Task description → Look below for the line with "Task: Click Adam"; begin the copy there and stop after the line with "Click the Anione profile logo avatar", keeping the text exact and the pictures out.

Collected data
· · ·

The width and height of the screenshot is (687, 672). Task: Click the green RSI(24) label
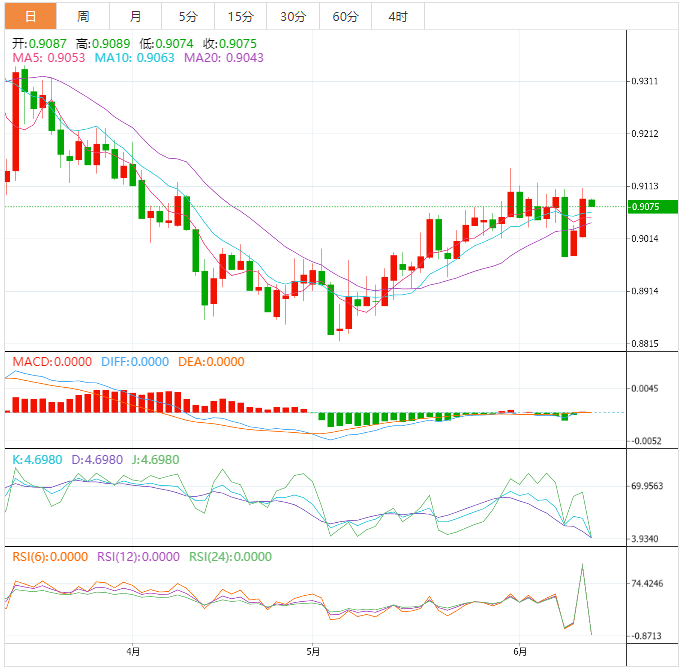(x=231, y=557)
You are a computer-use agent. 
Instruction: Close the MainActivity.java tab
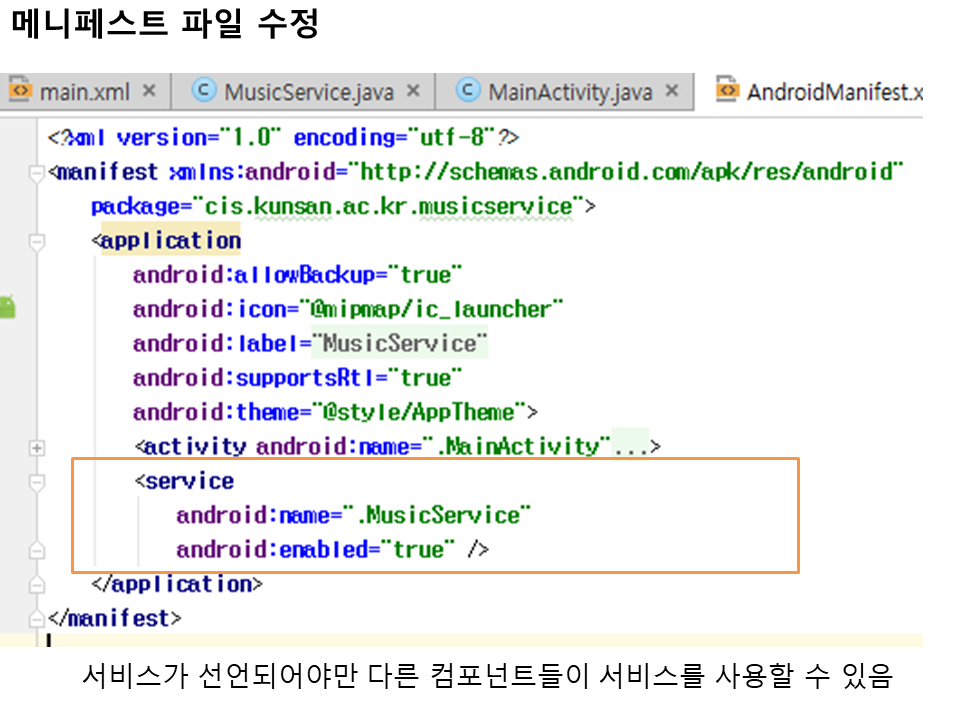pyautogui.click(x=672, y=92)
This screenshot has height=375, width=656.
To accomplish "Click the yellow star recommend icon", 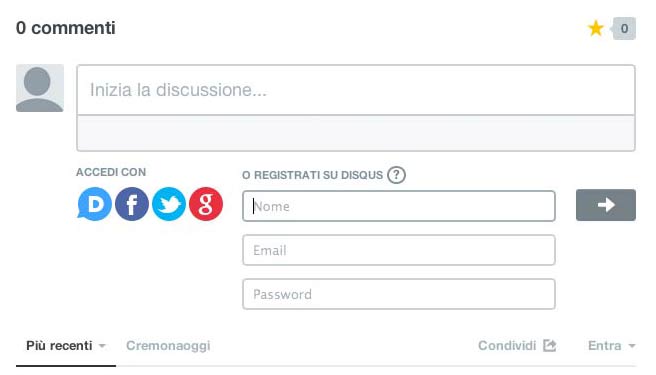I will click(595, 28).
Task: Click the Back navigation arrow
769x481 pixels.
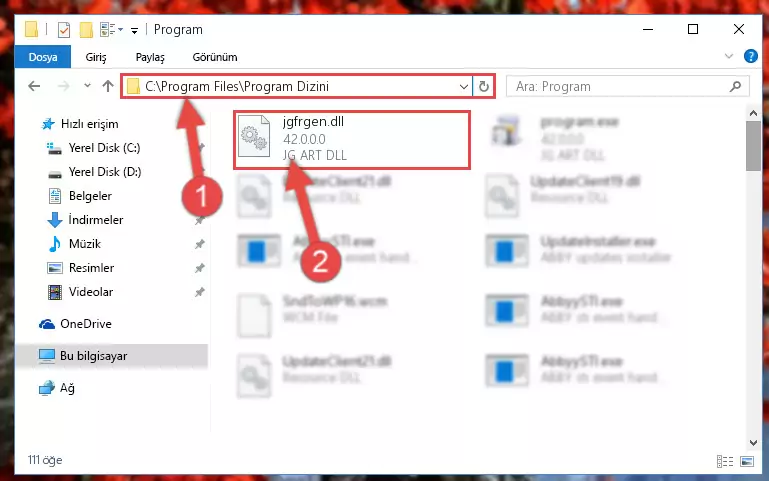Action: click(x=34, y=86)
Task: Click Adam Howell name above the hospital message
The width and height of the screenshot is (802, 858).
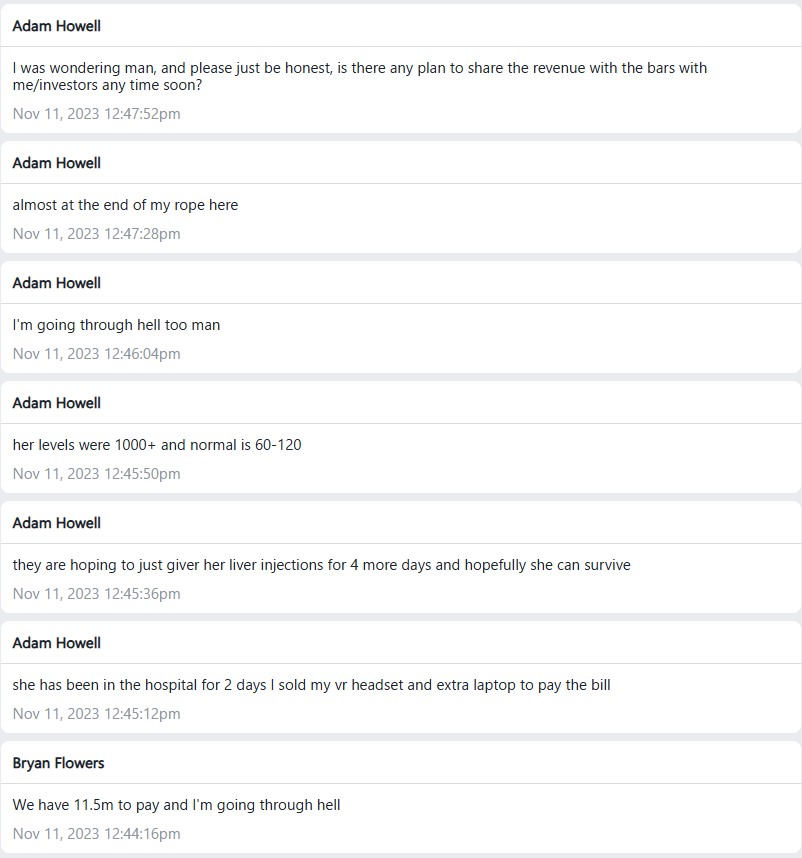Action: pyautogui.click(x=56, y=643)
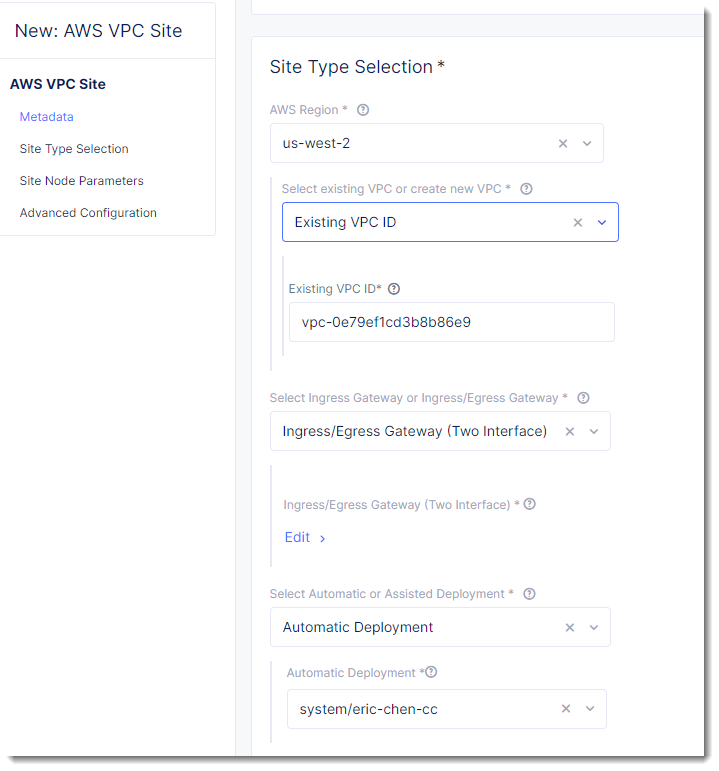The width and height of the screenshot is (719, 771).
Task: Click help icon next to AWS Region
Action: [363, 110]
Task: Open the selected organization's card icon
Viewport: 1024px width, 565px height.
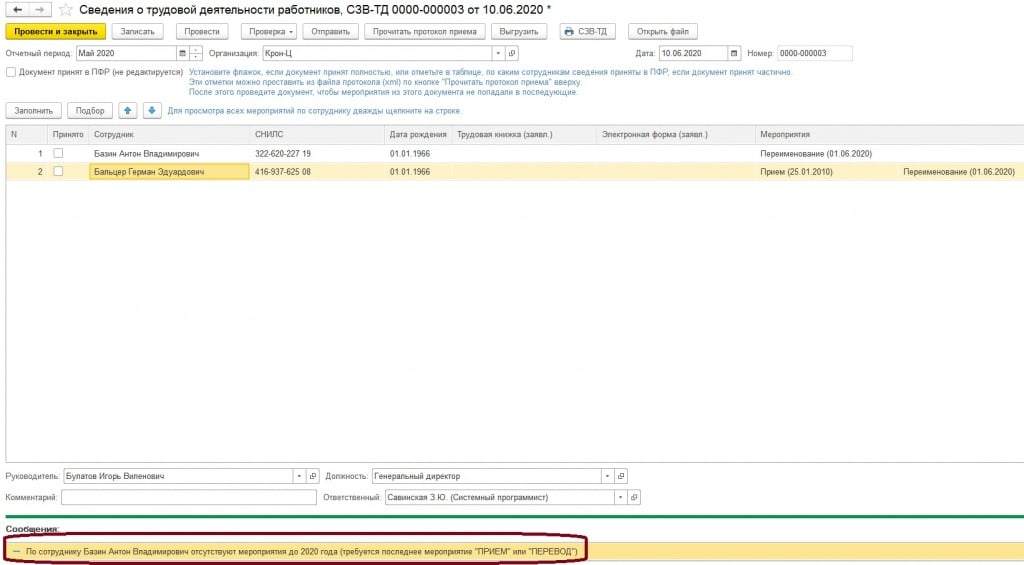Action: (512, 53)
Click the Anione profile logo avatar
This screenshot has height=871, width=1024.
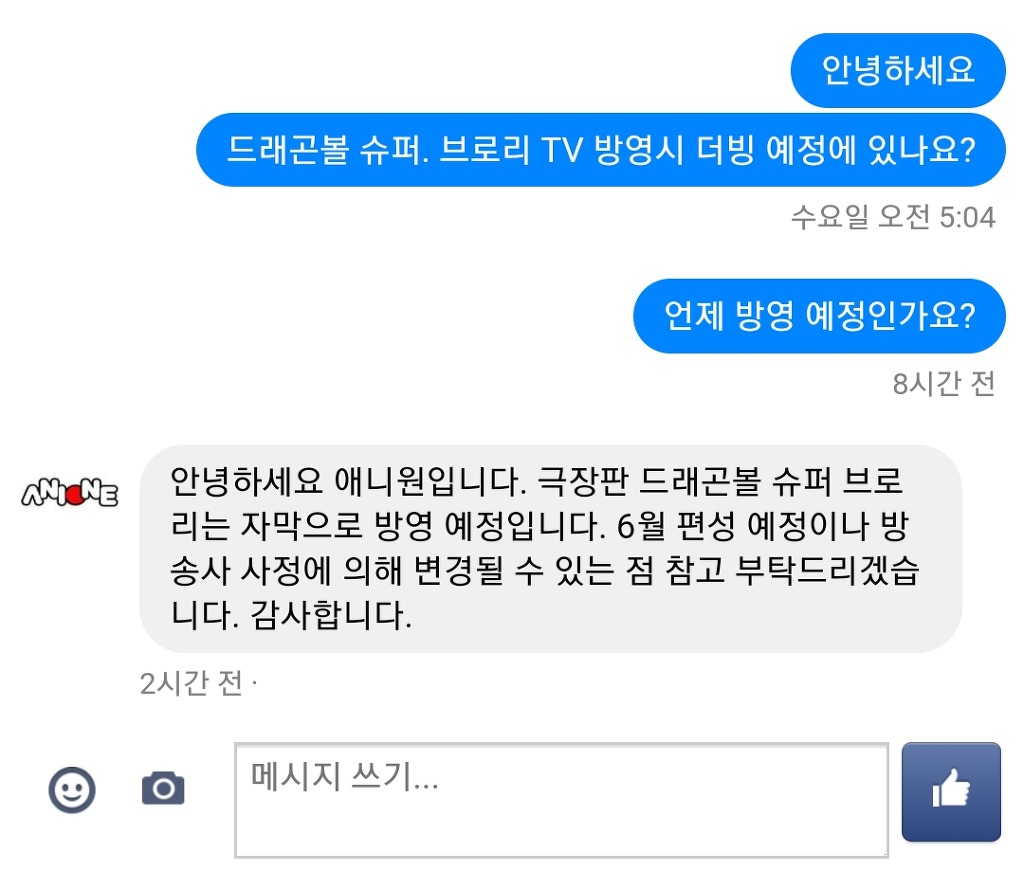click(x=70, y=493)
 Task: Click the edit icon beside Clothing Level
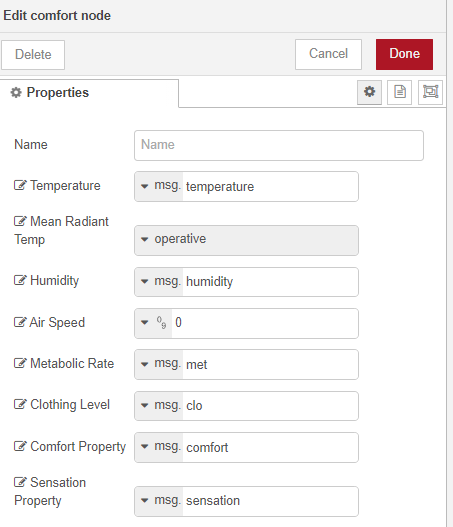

· · ·

Answer space →
Task: Click Adam Howell name above the hospital message
The width and height of the screenshot is (802, 858).
Action: pyautogui.click(x=56, y=643)
The width and height of the screenshot is (719, 771).
Task: Click help icon next to AWS Region
Action: [363, 110]
Task: Open the selected organization's card icon
Viewport: 1024px width, 565px height.
Action: (512, 53)
Click the Anione profile logo avatar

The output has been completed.